Sylvie devint rouge comme les charbons les plus ardents du feu.

– Nous avons écrit à l'établissement Saint-Jacques, reprit Rogron.

– Il s'y trouve en effet une espèce d'hospice pour les vieillards, dit un juge qui avait été juge-suppléant à Nantes; mais elle ne peut pas être là, car on n'y reçoit que des gens qui ont passé soixante ans.
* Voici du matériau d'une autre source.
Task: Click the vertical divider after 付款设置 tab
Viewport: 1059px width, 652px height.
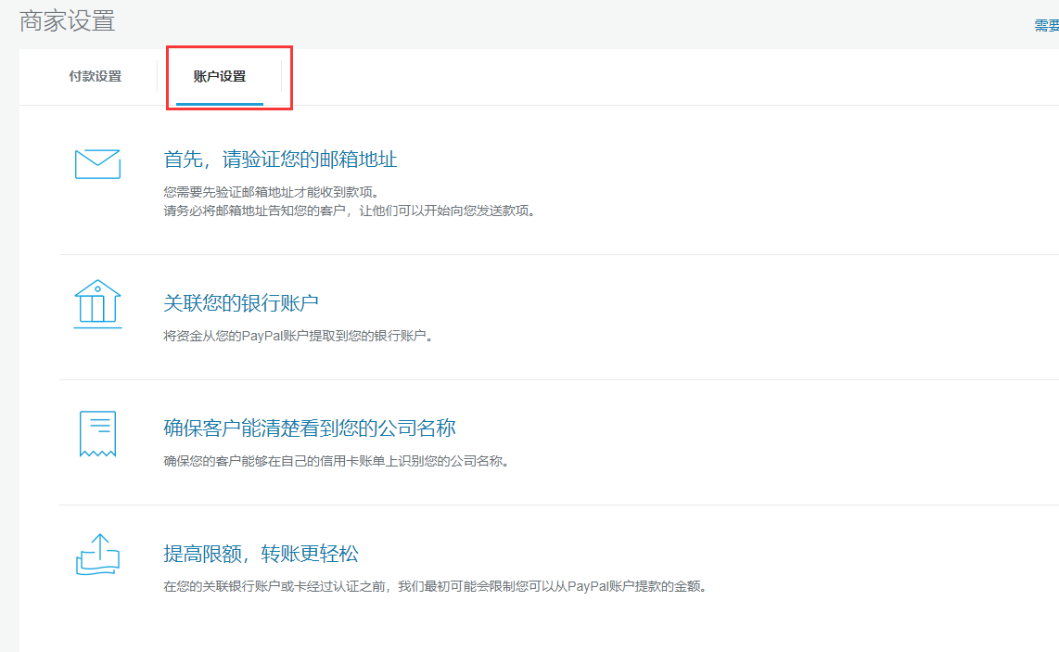Action: 157,77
– Elle y est avec sa grand'mère Lorrain, dit Rogron.

– Elle avait une petite fortune, les huit mille francs que votre père… non, je veux dire votre grand-père lui avait laissés, dit le notaire qui fit exprès de se tromper.
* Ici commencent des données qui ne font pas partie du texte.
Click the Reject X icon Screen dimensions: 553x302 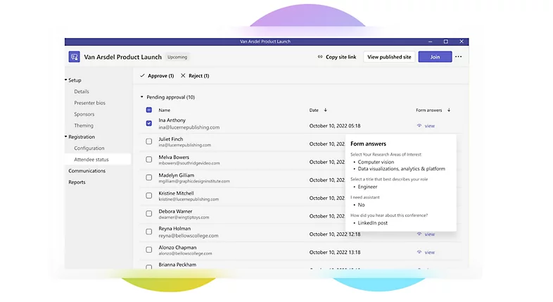[183, 75]
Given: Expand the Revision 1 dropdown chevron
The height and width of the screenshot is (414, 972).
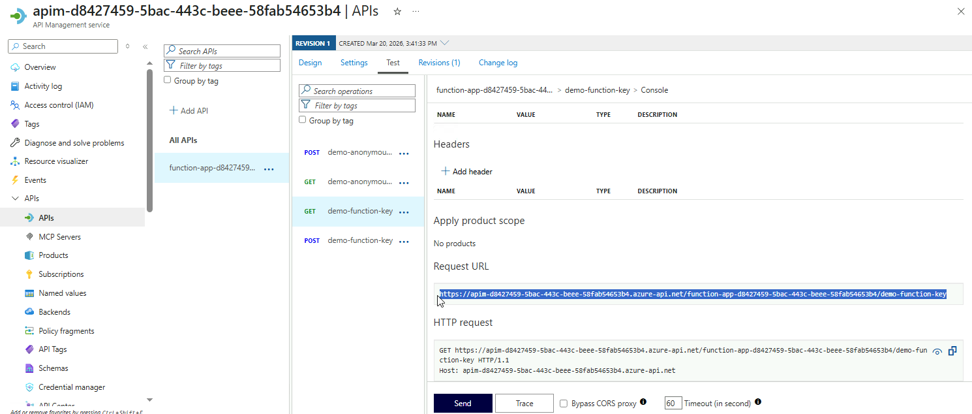Looking at the screenshot, I should pyautogui.click(x=445, y=43).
– Ah! s'écria Rogron d'un air bête sans comprendre cette épigramme.

– Vous ne connaissez donc ni la fortune ni la situation de votre cousine-germaine? demanda le Président.

– Si monsieur l'avait connue, il ne la laisserait pas dans une maison qui n'est qu'un hôpital honnête, dit sévèrement le juge. Je me souviens maintenant d'avoir vu vendre à Nantes, par expropriation, une maison appartenant à monsieur et madame Lorrain, et mademoiselle Lorrain a perdu sa créance, car j'étais commissaire de l'Ordre.

Le notaire parla du colonel Lorrain, qui, s'il vivait, serait bien étonné de savoir sa fille dans un établissement comme celui de Saint-Jacques. Les Rogron firent alors leur retraite en se disant que le monde était bien méchant. Sylvie comprit le peu de succès que sa nouvelle avait obtenu: elle s'était perdue dans l'esprit de chacun, il lui était dès lors interdit de frayer avec la haute société de Provins. A compter de ce jour, les Rogron ne cachèrent plus leur haine contre les grandes familles bourgeoises de Provins et leurs adhérents. Le frère dit alors à la sœur toutes les chansons libérales que le colonel Gouraud et l'avocat Vinet lui avaient serinées sur les Tiphaine, les Guénée, les Garceland, les Guépin et les Julliard.

– Dis donc, Sylvie, mais je ne vois pas pourquoi madame Tiphaine renie le commerce de la rue Saint-Denis, le plus beau de son nez en est fait. Madame Roguin sa mère est la cousine des Guillaume du Chat-qui-Pelote, et qui ont cédé leur fonds à Joseph Lebas, leur gendre. Son père est ce notaire, ce Roguin qui a manqué en 1819 et ruiné la maison Birotteau. Ainsi la fortune de madame Tiphaine est du bien volé, car qu'est-ce qu'une femme de notaire qui tire son épingle du jeu et laisse faire à son mari une banqueroute frauduleuse? C'est du propre! Ah! je vois: elle a marié sa fille à Provins, rapport à ses relations avec le banquier du Tillet. Et ces gens-là font les fiers; mais… Enfin voilà le monde.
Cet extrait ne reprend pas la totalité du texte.